Prestroke Glucose Control and Functional Outcome in Patients
This study aimed to evaluate whether prestroke glucose control is associated with functional outcomes in patients with acute large vessel occlusive stroke and diabetes who underwent intra-arterial thrombectomy (IAT).

From the Clinical Research Center for Stroke–Korea registry, we included patients with emergent large vessel occlusive stroke with diabetes who underwent IAT. The association between the HbA1c level at admission and functional outcomes (modified Rankin Scale at 3 months after the index stroke) was assessed.
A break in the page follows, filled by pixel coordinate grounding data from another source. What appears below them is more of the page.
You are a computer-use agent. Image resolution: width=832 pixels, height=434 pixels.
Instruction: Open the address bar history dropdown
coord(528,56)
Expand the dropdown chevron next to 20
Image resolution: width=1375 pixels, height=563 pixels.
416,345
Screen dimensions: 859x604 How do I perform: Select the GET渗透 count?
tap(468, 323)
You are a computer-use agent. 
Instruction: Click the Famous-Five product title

-- A total of 1,351 patients were analyzed. Early neurological deterioration was more common in patients with higher levels of HbA1c at admission than in those with lower HbA1c levels.

-- Higher HbA1c levels at admission were significantly associated with decreased odds of favorable functional outcomes at a threshold of 7.0–7.1%.

-- The association was consistently observed in subgroups divided according to age, sex, stroke subtype, occlusion site, degree of recanalization, thrombolysis modalities, time from symptom onset to groin puncture, and treatment period.

Conclusively, Prestroke glucose control with a target HbA1c of less than 7.0% may be beneficial for neurological recovery in patients with diabetes undergoing IAT for large vessel occlusive stroke, regardless of stroke subtype, bridging intravenous thrombolysis, occlusion site, degree of recanalization, and treatment period.